:: EXERCISE ::
Rewrite all of the material below with every occurrence of "Viewport" changed to "Window". Leave everything else unchanged.

·····

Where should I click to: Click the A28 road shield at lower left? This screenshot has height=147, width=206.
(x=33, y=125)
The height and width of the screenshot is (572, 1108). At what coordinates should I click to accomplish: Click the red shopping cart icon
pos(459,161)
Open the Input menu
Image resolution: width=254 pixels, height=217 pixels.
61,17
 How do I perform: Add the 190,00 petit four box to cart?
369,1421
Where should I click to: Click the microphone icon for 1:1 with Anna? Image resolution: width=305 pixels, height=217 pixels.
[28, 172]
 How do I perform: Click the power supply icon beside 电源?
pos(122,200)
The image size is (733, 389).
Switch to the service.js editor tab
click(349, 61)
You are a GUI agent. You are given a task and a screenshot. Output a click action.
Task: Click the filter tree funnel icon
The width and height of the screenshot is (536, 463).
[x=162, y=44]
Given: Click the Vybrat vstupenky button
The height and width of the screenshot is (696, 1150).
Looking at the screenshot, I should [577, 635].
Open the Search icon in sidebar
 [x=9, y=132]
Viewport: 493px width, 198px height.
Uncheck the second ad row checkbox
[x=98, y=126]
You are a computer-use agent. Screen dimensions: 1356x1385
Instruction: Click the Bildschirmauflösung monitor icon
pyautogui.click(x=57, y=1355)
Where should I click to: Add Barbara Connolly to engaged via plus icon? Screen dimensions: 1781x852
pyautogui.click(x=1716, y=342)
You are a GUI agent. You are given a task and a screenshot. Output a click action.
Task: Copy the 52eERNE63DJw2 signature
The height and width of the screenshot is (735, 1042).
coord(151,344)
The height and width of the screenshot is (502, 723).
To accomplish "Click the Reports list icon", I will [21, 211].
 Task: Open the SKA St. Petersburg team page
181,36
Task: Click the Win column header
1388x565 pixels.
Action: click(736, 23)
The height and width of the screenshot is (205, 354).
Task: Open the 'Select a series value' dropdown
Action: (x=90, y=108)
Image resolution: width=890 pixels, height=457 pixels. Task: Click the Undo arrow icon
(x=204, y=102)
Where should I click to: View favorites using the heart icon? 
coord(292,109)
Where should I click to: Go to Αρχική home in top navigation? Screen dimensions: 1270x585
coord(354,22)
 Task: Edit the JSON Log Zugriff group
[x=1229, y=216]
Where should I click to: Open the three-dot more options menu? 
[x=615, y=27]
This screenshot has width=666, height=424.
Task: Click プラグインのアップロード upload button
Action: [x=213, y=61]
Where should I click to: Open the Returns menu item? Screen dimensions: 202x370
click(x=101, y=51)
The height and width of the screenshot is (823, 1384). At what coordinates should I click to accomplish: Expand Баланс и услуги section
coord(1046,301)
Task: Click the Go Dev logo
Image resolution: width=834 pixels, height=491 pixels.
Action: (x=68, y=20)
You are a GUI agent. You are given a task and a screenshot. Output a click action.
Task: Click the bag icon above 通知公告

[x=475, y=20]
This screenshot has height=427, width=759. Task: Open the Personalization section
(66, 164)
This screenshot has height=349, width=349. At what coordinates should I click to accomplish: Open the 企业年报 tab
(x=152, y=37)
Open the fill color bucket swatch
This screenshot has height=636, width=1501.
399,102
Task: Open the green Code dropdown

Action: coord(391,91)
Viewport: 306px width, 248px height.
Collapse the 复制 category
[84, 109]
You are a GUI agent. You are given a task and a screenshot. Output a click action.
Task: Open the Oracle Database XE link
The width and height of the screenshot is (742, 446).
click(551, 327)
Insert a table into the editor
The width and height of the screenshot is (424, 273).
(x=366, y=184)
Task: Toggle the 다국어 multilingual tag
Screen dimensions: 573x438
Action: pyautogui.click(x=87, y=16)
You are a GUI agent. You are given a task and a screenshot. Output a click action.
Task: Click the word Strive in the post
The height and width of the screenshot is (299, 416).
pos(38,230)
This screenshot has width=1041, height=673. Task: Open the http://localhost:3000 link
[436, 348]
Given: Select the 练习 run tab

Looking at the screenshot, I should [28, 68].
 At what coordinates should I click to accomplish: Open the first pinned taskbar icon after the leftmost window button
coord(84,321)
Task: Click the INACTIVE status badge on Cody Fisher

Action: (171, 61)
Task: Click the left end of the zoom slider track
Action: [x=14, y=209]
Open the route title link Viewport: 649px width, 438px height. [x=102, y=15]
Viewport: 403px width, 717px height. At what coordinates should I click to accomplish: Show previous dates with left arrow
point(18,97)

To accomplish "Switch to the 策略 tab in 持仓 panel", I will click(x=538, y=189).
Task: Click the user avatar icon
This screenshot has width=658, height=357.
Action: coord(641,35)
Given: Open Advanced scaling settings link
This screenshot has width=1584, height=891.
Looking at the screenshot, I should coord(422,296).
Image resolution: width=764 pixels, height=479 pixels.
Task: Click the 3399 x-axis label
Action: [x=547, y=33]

·····

:: RESPONSE ::
Where should I click to: Click the A28 road shield at lower left? This screenshot has height=147, width=206.
(x=33, y=125)
The height and width of the screenshot is (572, 1108). At what coordinates should I click to accomplish: Click the red shopping cart icon
pos(459,161)
Open the Input menu
Image resolution: width=254 pixels, height=217 pixels.
61,17
 How do I perform: Add the 190,00 petit four box to cart?
369,1421
Where should I click to: Click the microphone icon for 1:1 with Anna? Image resolution: width=305 pixels, height=217 pixels.
[28, 172]
 How do I perform: Click the power supply icon beside 电源?
pos(122,200)
The image size is (733, 389).
Switch to the service.js editor tab
click(349, 61)
You are a GUI agent. You are given a task and a screenshot. Output a click action.
Task: Click the filter tree funnel icon
The width and height of the screenshot is (536, 463).
[x=162, y=44]
Given: Click the Vybrat vstupenky button
The height and width of the screenshot is (696, 1150).
Looking at the screenshot, I should [577, 635].
Open the Search icon in sidebar
 [x=9, y=132]
Window: 493px width, 198px height.
Uncheck the second ad row checkbox
[x=98, y=126]
You are a computer-use agent. Screen dimensions: 1356x1385
Instruction: Click the Bildschirmauflösung monitor icon
pyautogui.click(x=57, y=1355)
Where should I click to: Add Barbara Connolly to engaged via plus icon? Screen dimensions: 1781x852
pyautogui.click(x=1716, y=342)
You are a GUI agent. You are given a task and a screenshot. Output a click action.
Task: Copy the 52eERNE63DJw2 signature
The height and width of the screenshot is (735, 1042).
coord(151,344)
The height and width of the screenshot is (502, 723).
To accomplish "Click the Reports list icon", I will [21, 211].
 Task: Open the SKA St. Petersburg team page
181,36
Task: Click the Win column header
1388x565 pixels.
Action: click(736, 23)
The height and width of the screenshot is (205, 354).
Task: Open the 'Select a series value' dropdown
Action: (x=90, y=108)
Image resolution: width=890 pixels, height=457 pixels. Task: Click the Undo arrow icon
(x=204, y=102)
Where should I click to: View favorites using the heart icon? 
coord(292,109)
Where should I click to: Go to Αρχική home in top navigation? Screen dimensions: 1270x585
coord(354,22)
 Task: Edit the JSON Log Zugriff group
[x=1229, y=216]
Where should I click to: Open the three-dot more options menu? 
[x=615, y=27]
This screenshot has width=666, height=424.
Task: Click プラグインのアップロード upload button
Action: [x=213, y=61]
Where should I click to: Open the Returns menu item? Screen dimensions: 202x370
click(x=101, y=51)
The height and width of the screenshot is (823, 1384). At what coordinates should I click to accomplish: Expand Баланс и услуги section
coord(1046,301)
Task: Click the Go Dev logo
Image resolution: width=834 pixels, height=491 pixels.
Action: (x=68, y=20)
You are a GUI agent. You are given a task and a screenshot. Output a click action.
Task: Click the bag icon above 通知公告

[x=475, y=20]
This screenshot has height=427, width=759. Task: Open the Personalization section
(66, 164)
This screenshot has height=349, width=349. At what coordinates should I click to accomplish: Open the 企业年报 tab
(x=152, y=37)
Open the fill color bucket swatch
This screenshot has height=636, width=1501.
399,102
Task: Open the green Code dropdown

Action: coord(391,91)
Window: 306px width, 248px height.
Collapse the 复制 category
[84, 109]
You are a GUI agent. You are given a task and a screenshot. Output a click action.
Task: Open the Oracle Database XE link
The width and height of the screenshot is (742, 446).
click(551, 327)
Insert a table into the editor
The width and height of the screenshot is (424, 273).
(x=366, y=184)
Task: Toggle the 다국어 multilingual tag
Screen dimensions: 573x438
Action: pyautogui.click(x=87, y=16)
You are a GUI agent. You are given a task and a screenshot. Output a click action.
Task: Click the word Strive in the post
The height and width of the screenshot is (299, 416).
pos(38,230)
This screenshot has width=1041, height=673. Task: Open the http://localhost:3000 link
[436, 348]
Given: Select the 练习 run tab

Looking at the screenshot, I should [28, 68].
 At what coordinates should I click to accomplish: Open the first pinned taskbar icon after the leftmost window button
coord(84,321)
Task: Click the INACTIVE status badge on Cody Fisher

Action: (171, 61)
Task: Click the left end of the zoom slider track
Action: [x=14, y=209]
Open the route title link Window: 649px width, 438px height. [x=102, y=15]
Window: 403px width, 717px height. At what coordinates should I click to accomplish: Show previous dates with left arrow
point(18,97)

To accomplish "Switch to the 策略 tab in 持仓 panel", I will click(x=538, y=189).
Task: Click the user avatar icon
This screenshot has width=658, height=357.
Action: coord(641,35)
Given: Open Advanced scaling settings link
This screenshot has width=1584, height=891.
Looking at the screenshot, I should coord(422,296).
Image resolution: width=764 pixels, height=479 pixels.
Task: Click the 3399 x-axis label
Action: [x=547, y=33]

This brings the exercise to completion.